I usually try to drink some water and Gatorade at each mile marker of a marathon, or alternate the two each mile. Another good source of sodium during a long workout is taking a portable nutritional product such as the gels, jelly beans, block chews, and tablets that are on the market.
These products contain both sodium and carbohydrates to help keep you nutritionally charged. During times of prolonged racing or training in excessive heat, you can also take an electrolyte replacement tablet. I put two to three Endurolytes (one name brand of electrolytes) in small sealed bags that I pin to my racing belt, taking two to three each hour.
It’s important to carry fluids with you on runs longer than 15 minutes during the hot, summer months.
Staffers at “Runner’s World” devised a graph based on their own individual sweat rates to help identify how much fluid should be taken in per mile, based on a person’s weight and the temperature outside. As an example, a 120-pound person running in 90 degree temperatures should consume 4.9 ounces/mile. That number for the same person drops down to 3.6 ounces/mile in 50 degree temperatures.
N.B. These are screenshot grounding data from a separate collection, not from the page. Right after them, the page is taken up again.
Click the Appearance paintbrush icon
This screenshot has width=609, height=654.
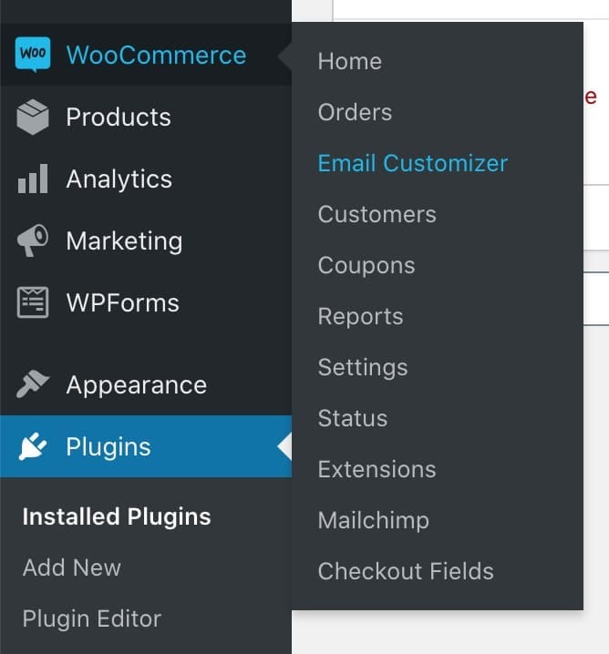[x=33, y=384]
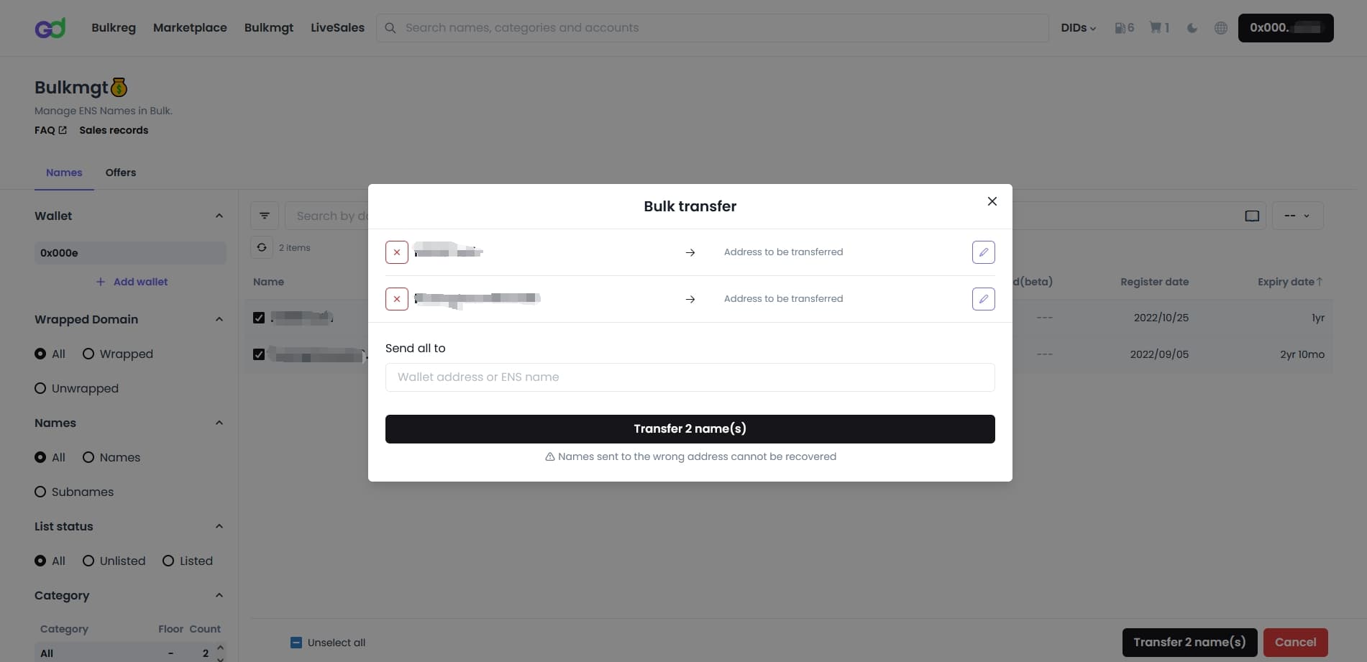Click the filter icon beside search
This screenshot has width=1367, height=662.
265,216
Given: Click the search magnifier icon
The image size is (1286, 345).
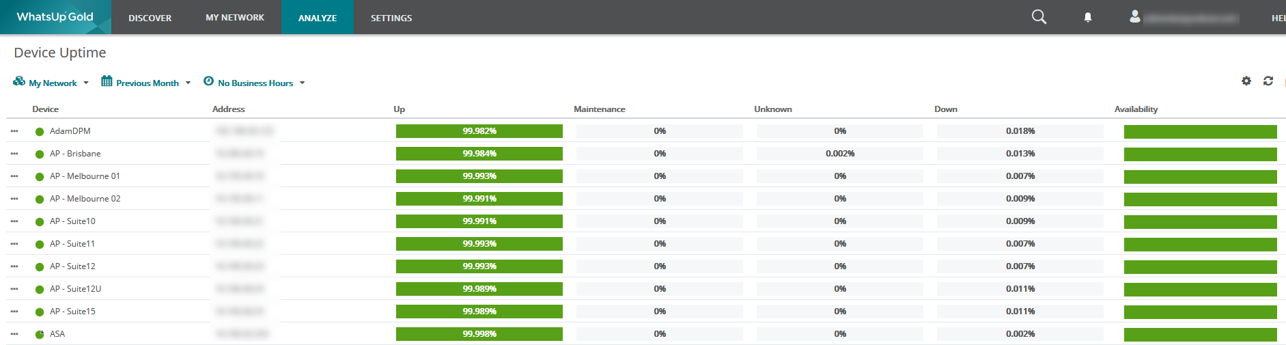Looking at the screenshot, I should tap(1039, 17).
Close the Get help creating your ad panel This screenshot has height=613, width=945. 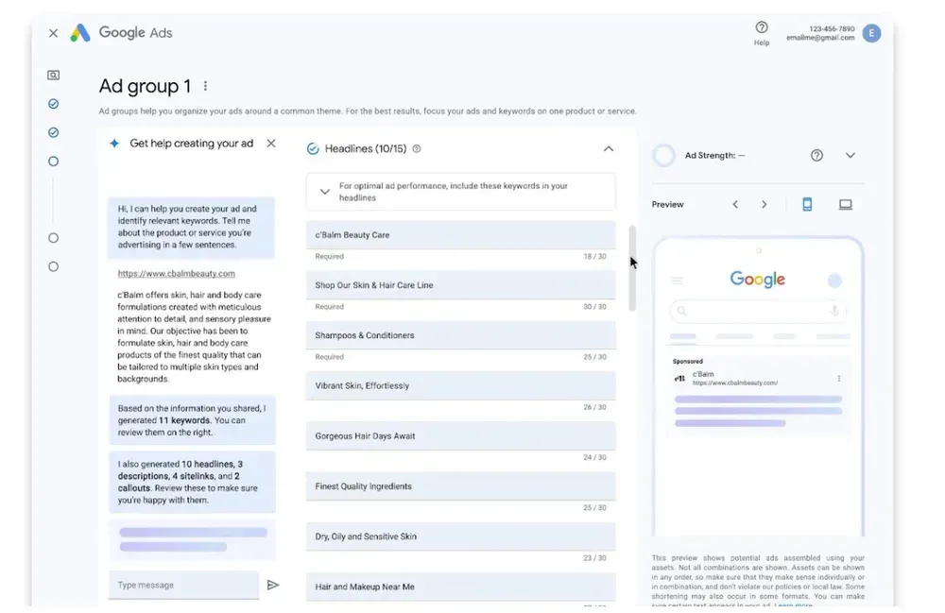[271, 144]
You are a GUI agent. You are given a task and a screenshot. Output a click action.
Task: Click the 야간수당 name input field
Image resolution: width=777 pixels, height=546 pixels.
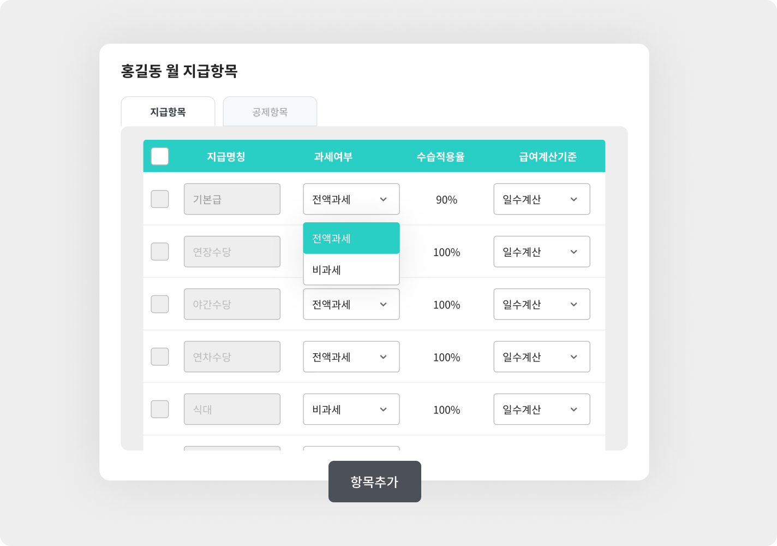click(232, 304)
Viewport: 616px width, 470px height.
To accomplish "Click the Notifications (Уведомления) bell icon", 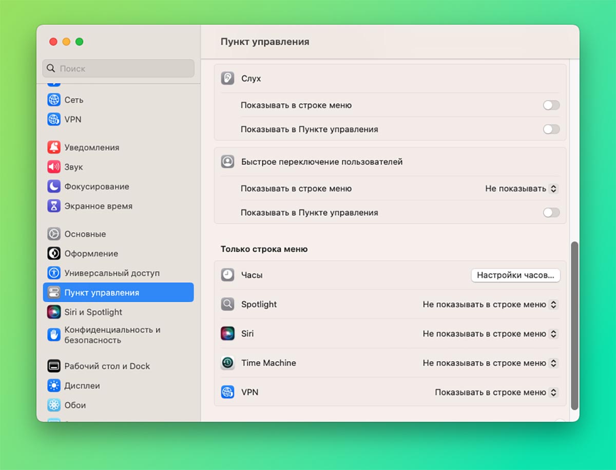I will click(54, 147).
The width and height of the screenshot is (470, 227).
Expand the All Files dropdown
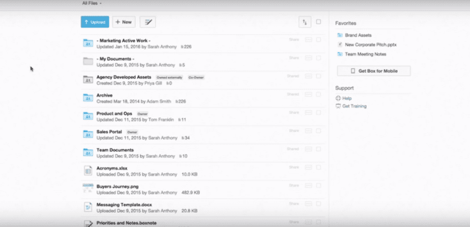[x=90, y=3]
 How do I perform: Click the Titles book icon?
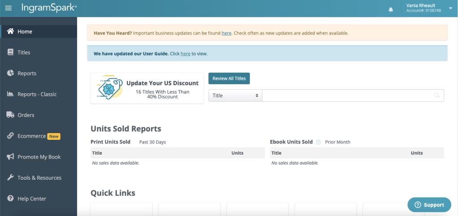[x=10, y=52]
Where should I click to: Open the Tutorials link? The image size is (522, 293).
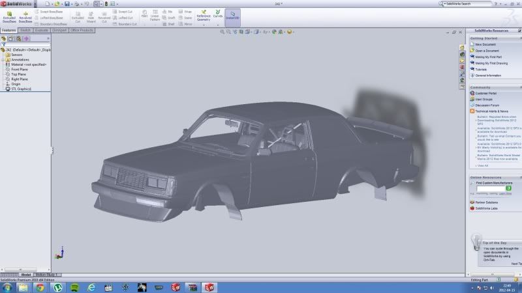tap(481, 69)

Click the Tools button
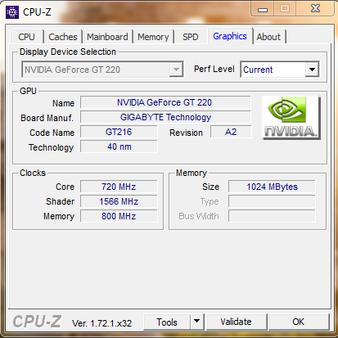[167, 322]
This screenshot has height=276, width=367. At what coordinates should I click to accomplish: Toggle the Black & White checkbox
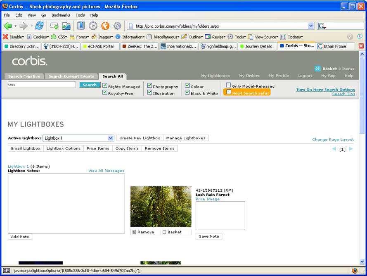[187, 93]
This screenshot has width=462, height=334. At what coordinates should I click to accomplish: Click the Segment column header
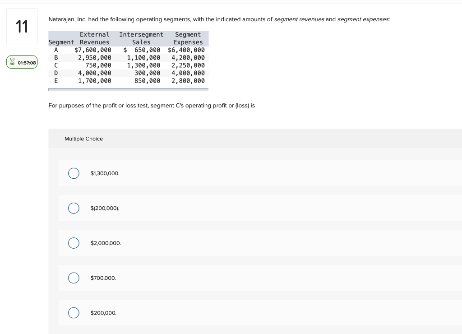[61, 42]
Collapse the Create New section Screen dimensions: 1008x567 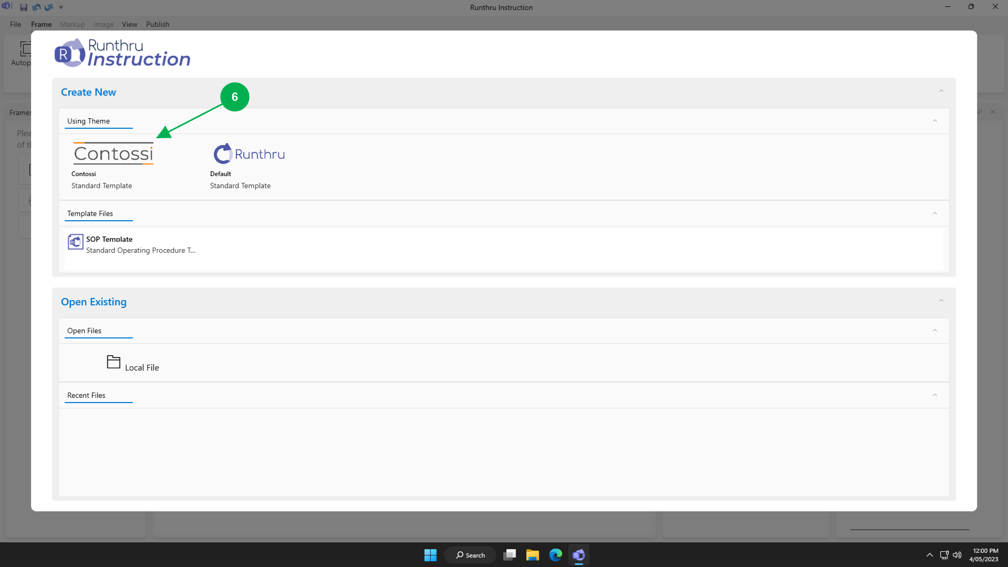tap(941, 91)
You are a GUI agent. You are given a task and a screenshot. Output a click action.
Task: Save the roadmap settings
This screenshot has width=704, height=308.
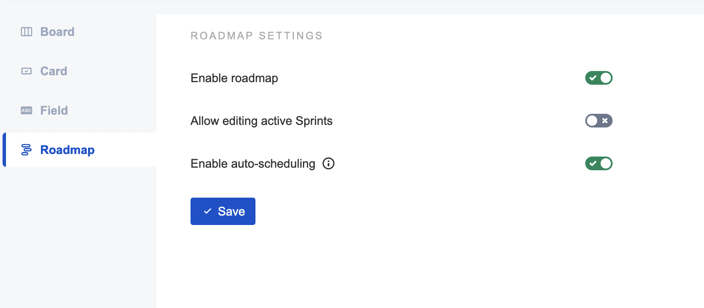[x=223, y=211]
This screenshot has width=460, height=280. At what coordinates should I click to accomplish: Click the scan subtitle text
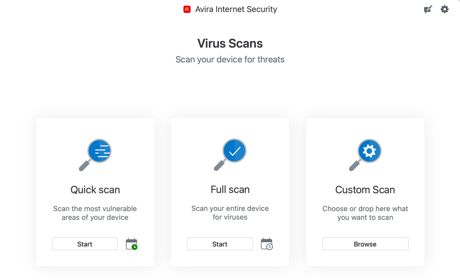(x=230, y=59)
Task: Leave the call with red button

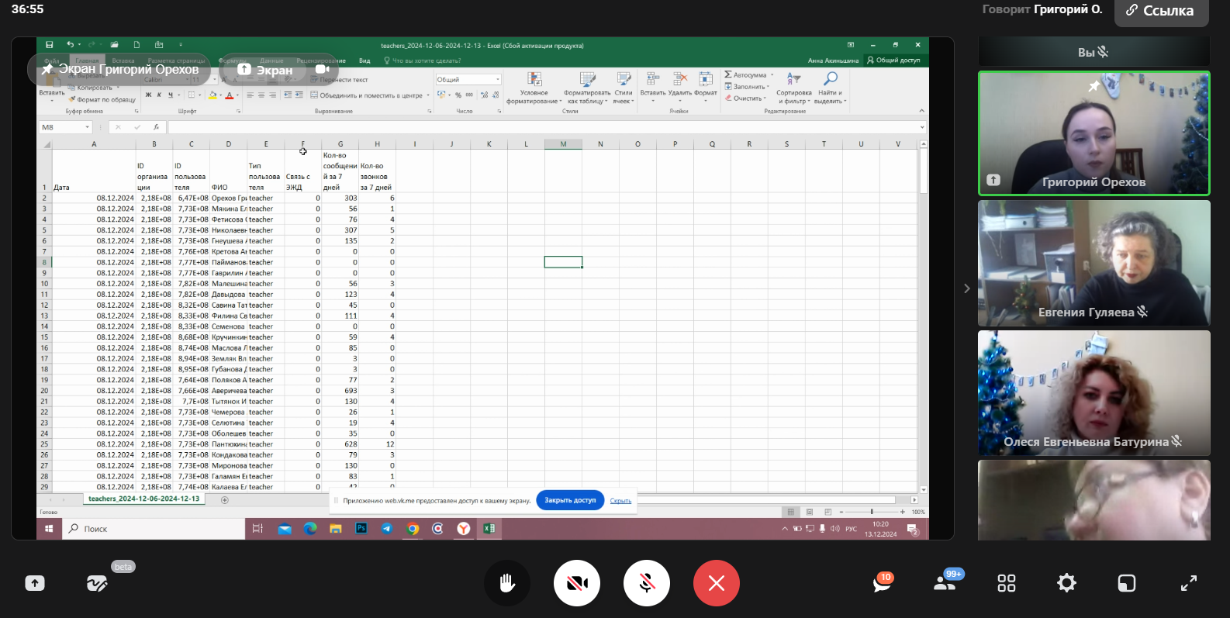Action: tap(716, 583)
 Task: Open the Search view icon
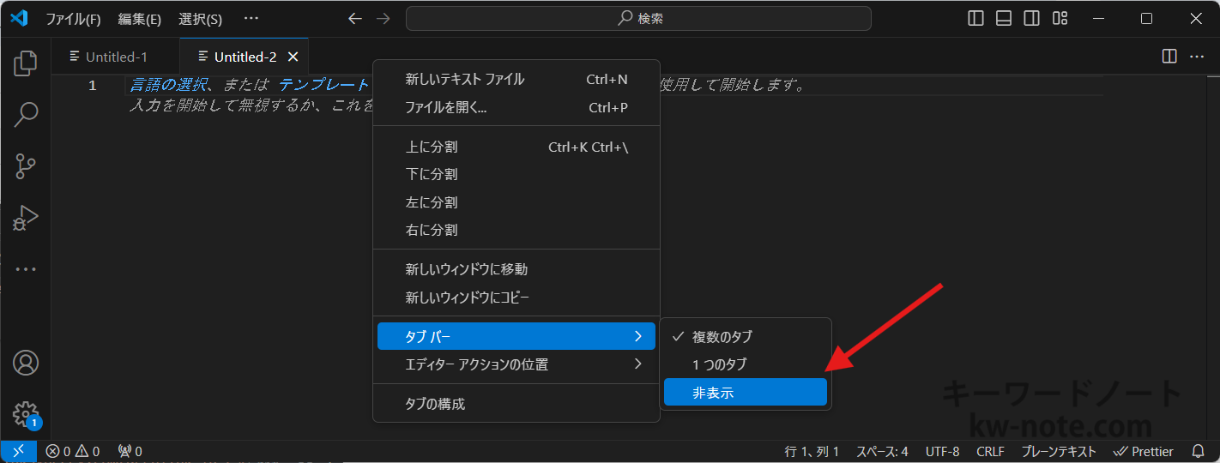tap(26, 114)
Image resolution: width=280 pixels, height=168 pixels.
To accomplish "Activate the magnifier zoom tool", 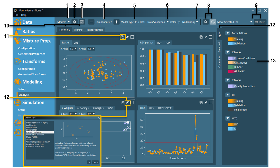I will pyautogui.click(x=206, y=22).
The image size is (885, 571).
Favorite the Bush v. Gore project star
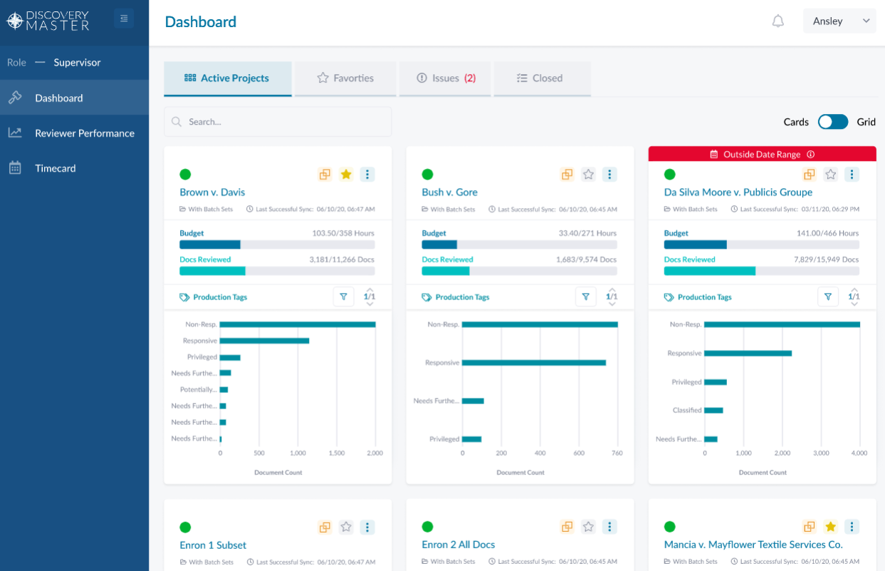(588, 174)
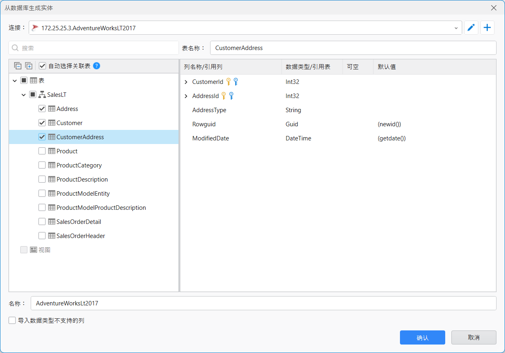Click the expand all tree icon
Viewport: 505px width, 353px height.
tap(29, 66)
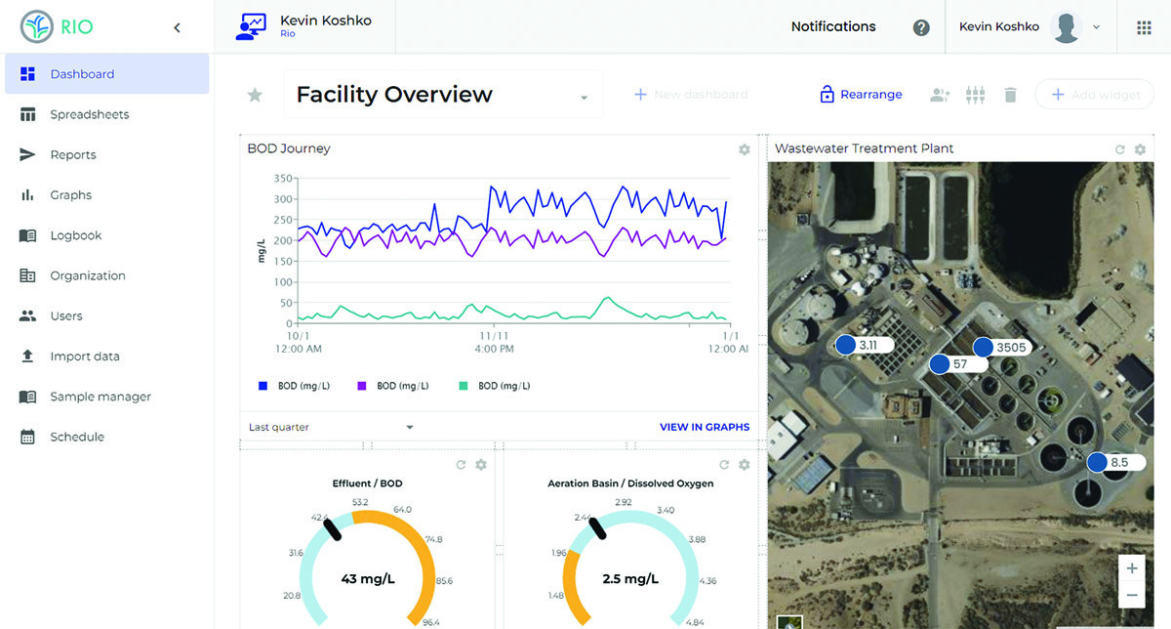This screenshot has height=629, width=1171.
Task: Refresh the Wastewater Treatment Plant widget
Action: point(1120,149)
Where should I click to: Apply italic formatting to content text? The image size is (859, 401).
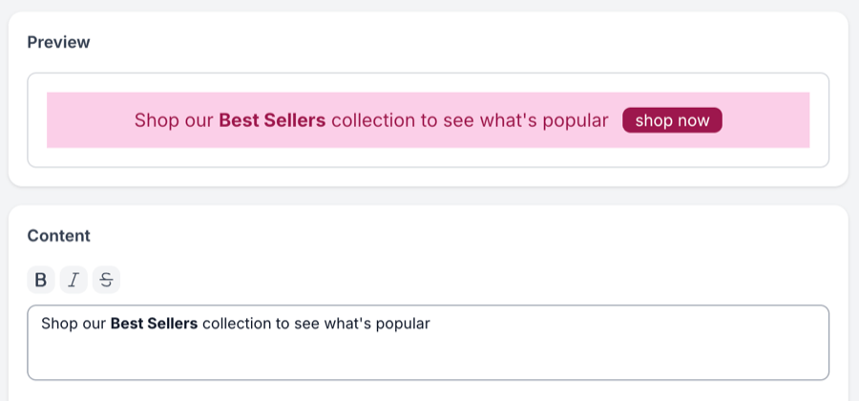point(74,280)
Running with a hydration belt is one of the best ways to keep the fluids coming adequately. A hydration belt has four to six holders on the belt which hold small water bottles that hold 4-8 ounces each. You can also run with a water bottle or use a device such as a camelback hydration pack.
Determining fluid needs
The most accurate way of determining fluid needs is by taking a sweat-rate test, a simple test that determines how much weight is lost over the period of one hour of running. This helps to determine how much fluids you are actually losing. The Test: 1) Weigh yourself, nude, right before a run; 2) Run at race pace for one hour, keeping track of how many fluid ounces of liquid you consume; 3) After the run, take off your clothes and towel off, weigh again; 4) Subtract that weight from your prerun weight and convert to ounces. Then add that number of ounces to how many ounces you consumed during your run. This is your fluid loss. 5) To determine how much fluid you should be drinking every 15 minutes, divide your hourly fluid loss by 4.
Break Your Workout Down
By breaking your long runs of 75 minutes or more into segments of 10-15 minutes, with a short break to come in to cool down between each segment, allows the body to not get so overheated during your longer training sessions.
Wear a Visor
I love my visors! I was informed early into my Ironman training that a visor is the way to go. Wearing a visor instead of a hat allows heat to escape, while still providing a shield from the sun. A visor is also good for dumping water or some ice on the top of the head while running to help bring your body temperature down a bit.
Apply Sunblock
When training and racing outside, a sunblock of SPF of 30 or greater should be worn. It should be applied at least fifteen minutes prior to working out to allow it to be absorbed into the skin. Make sure on those longer workout days to reapply every few hours. I carry additional sunscreen in my bento box on my bike.
Find Some Shade or Some Dirt
Find a running route that will hit some shade-lined streets or take your running off road for cooler temperatures. Blacktop is at least three degrees hotter than running off-road. I can tell you from experience that shade is difficult to find here in Victoria! The park would be an excellent place to find both shade and dirt for your long run.
Plan Ahead, Be Prepared
To be ready for race day, you have to train as much as possible in similar conditions that you will be faced with come race time. The best way to prepare is to have a good nutrition and hydration plan ready to go each time you head out the door. Staying well-hydrated, keeping your electrolytes in check, and nourishing your body well will pay big dividends in the way you feel and perform during your training and racing this summer.